I’m not saying that I always do this perfectly. But I have attempted to keep an open mind in my musical & life journey. Always learning, always being open to new ideas – or ways of doing things. For instance on a recent session for Paul Baloche’s new Christmas project, he mentioned he wanted an old Ringo-vibe. So I put towels on the drums & tuned differently, and even used tape on my cymbals to get an “old school” sort of sound.

Towels on the drums - goin' old school.

Towels on drums / tape on cymbals. Thuddy & dry.!

On most of the other songs I let the drums ring openly; adjusted tuning according to the key of songs; and used several different snare drums. I never look at the drums as having only one sound. They are tools to be used to serve the music. So I’m always listening to how the drums work with everything else that’s going on around me.

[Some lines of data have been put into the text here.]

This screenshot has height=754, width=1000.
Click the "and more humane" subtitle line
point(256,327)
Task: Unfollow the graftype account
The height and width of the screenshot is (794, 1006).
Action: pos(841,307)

Ultimately, I’ll make sure the artist &/or producer is happy with the result. That, in the end is all that matters. Some say that you have to be “true to yourself.” I believe that you find your true self in serving people and discovering what makes everything work together. It is really a joy to see all of the pieces come together and everyone is happy. Yes, sometimes it can be very challenging; yes, sometimes you have to let go of what you thought was the most amazing idea… but, in the end, that won’t matter. To have longevity in your work you have to learn to adapt… Just “stick to it,” stay humble, and keep embracing the challenges. “Adapt or Die.”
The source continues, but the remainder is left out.